Okazało się jednak, że ten cały, całkiem zgrabnie poprowadzony wątek miał jedynie prowadzić do „szokującej” kulminacji. Scena śmierci Shireen to jeden wielki szantaż emocjonalny i jedna z najokrutniejszych, najstraszniejszych scen, jakie widziałem w życiu. Twórcy wzięli sobie za punkt honoru, by zszokować widza; niestety kłóci się to z całym dotychczasowym rozwojem Stannisa. Gdzie się podział jego upór, który był wielokrotnie podkreślany, szczególnie w siódmym odcinku? Stannis bez zastanowienia postanowił spalić swą własną córkę – gdzie się podziała jego więź z Shireen? W trzecim sezonie Stannis miał wątpliwości co do spalenia Gendry’ego – nieznanego chłopca z nizin (dlatego poszedł uwolnić Davosa z więzienia). Bez zająknięcia poświęcił natomiast własną córkę; córkę, która znaczyła dla niego tak wiele. Ich więź była kilkakrotnie podkreślana, zatem scena egzekucji bez dużych wątpliwości z jego strony wypada nierealnie (szczególnie że w ostatnim odcinku bez wahania odprawił Melisandre). No i na koniec – gdzie się podziała jego inteligencja i praworządność? Zabicie jedynego dziedzica jest idiotycznym ruchem; okrutna egzekucja córki – barbarzyństwem, które przyniesie jedynie niechęć ludu wobec władcy.

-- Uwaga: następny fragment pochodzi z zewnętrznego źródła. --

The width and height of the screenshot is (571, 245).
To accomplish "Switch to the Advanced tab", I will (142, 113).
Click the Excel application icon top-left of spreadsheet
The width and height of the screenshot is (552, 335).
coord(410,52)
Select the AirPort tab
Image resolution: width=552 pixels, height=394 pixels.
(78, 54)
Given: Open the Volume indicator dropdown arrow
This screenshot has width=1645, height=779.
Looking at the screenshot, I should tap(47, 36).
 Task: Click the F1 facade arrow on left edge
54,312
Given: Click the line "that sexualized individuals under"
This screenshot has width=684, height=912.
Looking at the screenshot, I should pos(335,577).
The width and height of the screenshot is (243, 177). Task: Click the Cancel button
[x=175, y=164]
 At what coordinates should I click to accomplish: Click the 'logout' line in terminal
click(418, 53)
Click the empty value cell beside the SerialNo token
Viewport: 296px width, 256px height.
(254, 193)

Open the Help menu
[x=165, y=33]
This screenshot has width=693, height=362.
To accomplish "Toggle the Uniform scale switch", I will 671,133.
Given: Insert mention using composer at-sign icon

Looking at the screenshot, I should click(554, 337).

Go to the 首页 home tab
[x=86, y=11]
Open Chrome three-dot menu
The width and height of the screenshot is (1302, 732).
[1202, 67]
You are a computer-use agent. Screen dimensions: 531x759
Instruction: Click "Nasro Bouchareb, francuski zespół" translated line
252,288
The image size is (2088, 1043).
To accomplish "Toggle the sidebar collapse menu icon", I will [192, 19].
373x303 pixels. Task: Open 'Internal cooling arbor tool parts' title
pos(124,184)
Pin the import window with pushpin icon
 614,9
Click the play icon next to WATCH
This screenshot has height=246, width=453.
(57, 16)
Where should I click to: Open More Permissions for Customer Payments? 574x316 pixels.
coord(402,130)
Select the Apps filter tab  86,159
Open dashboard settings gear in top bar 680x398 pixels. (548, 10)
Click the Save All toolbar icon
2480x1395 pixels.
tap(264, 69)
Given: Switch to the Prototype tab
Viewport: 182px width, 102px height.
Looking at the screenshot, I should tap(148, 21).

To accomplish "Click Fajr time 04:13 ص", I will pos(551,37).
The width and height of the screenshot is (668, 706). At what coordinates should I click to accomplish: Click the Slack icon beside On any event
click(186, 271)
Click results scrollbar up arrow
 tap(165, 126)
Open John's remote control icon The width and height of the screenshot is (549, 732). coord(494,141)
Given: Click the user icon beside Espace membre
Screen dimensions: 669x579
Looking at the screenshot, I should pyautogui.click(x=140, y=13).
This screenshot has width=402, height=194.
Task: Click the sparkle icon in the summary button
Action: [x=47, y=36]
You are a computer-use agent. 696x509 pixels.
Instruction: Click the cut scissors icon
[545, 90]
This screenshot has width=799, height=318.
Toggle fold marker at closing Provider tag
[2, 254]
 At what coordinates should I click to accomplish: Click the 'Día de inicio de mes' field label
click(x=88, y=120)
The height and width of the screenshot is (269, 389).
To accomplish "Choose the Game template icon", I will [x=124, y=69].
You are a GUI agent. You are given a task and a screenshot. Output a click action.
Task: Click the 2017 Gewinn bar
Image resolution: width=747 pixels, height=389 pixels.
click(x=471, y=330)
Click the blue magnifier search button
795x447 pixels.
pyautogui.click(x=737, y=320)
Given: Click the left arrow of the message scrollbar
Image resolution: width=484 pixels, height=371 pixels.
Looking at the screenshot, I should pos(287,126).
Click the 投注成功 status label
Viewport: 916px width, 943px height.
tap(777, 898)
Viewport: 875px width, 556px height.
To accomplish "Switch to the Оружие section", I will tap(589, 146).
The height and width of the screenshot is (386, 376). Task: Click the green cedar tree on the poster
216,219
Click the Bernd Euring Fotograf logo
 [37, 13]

Ta jedna scena zniweczyła całą ewolucję Stannisa; twórcy obrali najmniej prawdopodobne rozwiązanie tego wątku, za to najbardziej szokujące. Showrunnerzy „Gry o Tron” pałają wyraźną niechęcią do książkowego wizerunku tej postaci i w jej prowadzeniu popisali się niesamowitą głupotą i niekompetencją. Stannis wypada przy innych bohaterach serialu niczym karykatura człowieka, która z odcinka na odcinek zmienia charakter. Scenarzyści wykazali się wręcz chamstwem wobec widzów. Przez cały sezon prowadzili do tego, by widz polubił ostatniego ocalałego pretendenta z Wojny Pięciu Królów i by tym mocniej znienawidził go pod koniec. Jest to strzał w stopę, bowiem w Westeros nie pozostał żaden lider, którego losy chciałoby się śledzić. Teraz ten konflikt jest jałowy.
"Gra o tron" opiera się na postaciach oraz relacjach między nimi i do tej pory robiła to naprawdę dobrze. Nie sądziłem, że kiedyś poziom prowadzenia postaci upadnie tutaj tak nisko.